Forest Service taking comments on Idaho open-pit mine plan
BOISE – The U.S. Forest Service is taking comments and holding a public meeting on proposed exploratory drilling for an open-pit molybdenum mine being considered in Boise National Forest in Idaho.
The meeting comes two years after a federal judge rejected a previous Forest Service environmental assessment as lacking information about a rare plant called Sacajawea’s bitterroot.
The judge ruled in a lawsuit brought by environmental groups that the Forest Service didn’t adequately consider the exploratory drilling’s impact on the plant because officials hadn’t taken into account a 2014 wildfire that tore through the area.
Shortly after the ruling, another large wildfire scorched about half of the proposed drilling area.
The Forest Service said its most recent environmental assessment takes into account those wildfires when considering the project’s effects on Sacajawea’s bitterroot.
Environmental groups that filed the initial lawsuit didn’t respond to messages left Wednesday or declined to comment.
Molybdenum is a metal with a high melting point that’s used to make electrodes, missile and aircraft parts, and has some uses in the nuclear power industry.
The exploratory drilling is being considered by Idaho CuMo Mining Corp., a subsidiary of Vancouver, British Columbia-based American CuMo Mining Corp. It says the area about 45 miles northeast of Boise contains the largest unmined deposit of molybdenum in the world.
The proposed plan would allow about 13 miles of new roads and the use of about 5 miles of existing unauthorized roads to reach up to 122 drill pads in the 2,885-acre site.
The Forest Service says Sacajawea’s bitterroot is only found in central Idaho, growing at elevations from 5,400 feet to 9,500 feet. About two dozen populations are known to exist, with about 75 percent of those in Boise National Forest.
The Forest Service has also identified scattered populations in Payette, Sawtooth and Salmon-Challis national forests.
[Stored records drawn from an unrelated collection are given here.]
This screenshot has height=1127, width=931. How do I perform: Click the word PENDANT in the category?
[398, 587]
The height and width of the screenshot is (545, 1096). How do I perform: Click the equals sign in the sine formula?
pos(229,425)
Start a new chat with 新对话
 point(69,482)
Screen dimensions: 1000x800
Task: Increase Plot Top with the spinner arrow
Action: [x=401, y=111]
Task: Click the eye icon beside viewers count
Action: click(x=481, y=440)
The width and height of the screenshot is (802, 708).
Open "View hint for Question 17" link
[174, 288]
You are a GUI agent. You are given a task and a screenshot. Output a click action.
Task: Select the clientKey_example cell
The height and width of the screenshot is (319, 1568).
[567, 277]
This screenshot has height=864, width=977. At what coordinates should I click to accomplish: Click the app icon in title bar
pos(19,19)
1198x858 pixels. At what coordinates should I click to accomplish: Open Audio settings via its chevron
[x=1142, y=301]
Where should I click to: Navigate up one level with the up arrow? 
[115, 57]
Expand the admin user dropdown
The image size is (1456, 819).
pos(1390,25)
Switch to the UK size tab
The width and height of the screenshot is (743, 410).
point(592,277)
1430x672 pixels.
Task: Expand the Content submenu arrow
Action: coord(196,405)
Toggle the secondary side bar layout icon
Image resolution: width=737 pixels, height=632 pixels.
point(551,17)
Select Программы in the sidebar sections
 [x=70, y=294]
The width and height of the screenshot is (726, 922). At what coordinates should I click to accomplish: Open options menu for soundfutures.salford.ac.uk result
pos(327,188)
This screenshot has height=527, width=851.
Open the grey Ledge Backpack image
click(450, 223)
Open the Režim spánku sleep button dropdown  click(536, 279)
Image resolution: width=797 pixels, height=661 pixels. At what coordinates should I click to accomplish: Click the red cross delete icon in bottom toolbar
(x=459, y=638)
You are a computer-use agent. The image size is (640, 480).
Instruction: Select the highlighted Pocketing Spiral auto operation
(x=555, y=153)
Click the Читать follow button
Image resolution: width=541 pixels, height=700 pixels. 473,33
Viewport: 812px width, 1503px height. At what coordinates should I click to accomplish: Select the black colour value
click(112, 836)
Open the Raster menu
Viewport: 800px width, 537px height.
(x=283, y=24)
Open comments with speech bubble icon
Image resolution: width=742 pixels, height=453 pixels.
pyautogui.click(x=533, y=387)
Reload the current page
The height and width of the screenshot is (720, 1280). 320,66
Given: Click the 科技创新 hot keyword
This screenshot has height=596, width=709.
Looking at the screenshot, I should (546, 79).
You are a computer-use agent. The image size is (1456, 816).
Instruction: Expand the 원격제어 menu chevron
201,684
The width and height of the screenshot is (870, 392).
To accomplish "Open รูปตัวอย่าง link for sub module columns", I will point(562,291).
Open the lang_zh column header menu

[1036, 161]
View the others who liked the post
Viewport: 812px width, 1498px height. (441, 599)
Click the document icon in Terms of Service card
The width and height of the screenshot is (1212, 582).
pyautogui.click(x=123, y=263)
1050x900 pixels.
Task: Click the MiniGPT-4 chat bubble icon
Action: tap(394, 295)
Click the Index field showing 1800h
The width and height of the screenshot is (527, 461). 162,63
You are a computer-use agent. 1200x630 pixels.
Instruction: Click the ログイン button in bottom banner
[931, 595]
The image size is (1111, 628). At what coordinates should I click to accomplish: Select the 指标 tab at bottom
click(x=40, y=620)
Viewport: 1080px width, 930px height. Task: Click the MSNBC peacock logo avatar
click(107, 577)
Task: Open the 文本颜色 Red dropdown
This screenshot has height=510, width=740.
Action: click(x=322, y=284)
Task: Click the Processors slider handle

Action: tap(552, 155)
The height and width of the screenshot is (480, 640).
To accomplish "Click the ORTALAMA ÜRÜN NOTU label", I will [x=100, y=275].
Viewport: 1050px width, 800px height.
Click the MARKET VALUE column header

The agency looked at groups of plants within the drilling area that occurred at what’s considered near the plant’s lower elevation boundary. The agency also looked at six sites within a 10-mile radius of the project area but outside the project area, finding “the overall population having excellent vigor.”
The agency said clusters of the plants had likely adapted to their unique growing area, making them genetically distinct, including those in the proposed drilling area.
A public meeting on the latest environmental assessment is set for Jan. 9 in Boise, and the Forest Service is taking public comments through late January.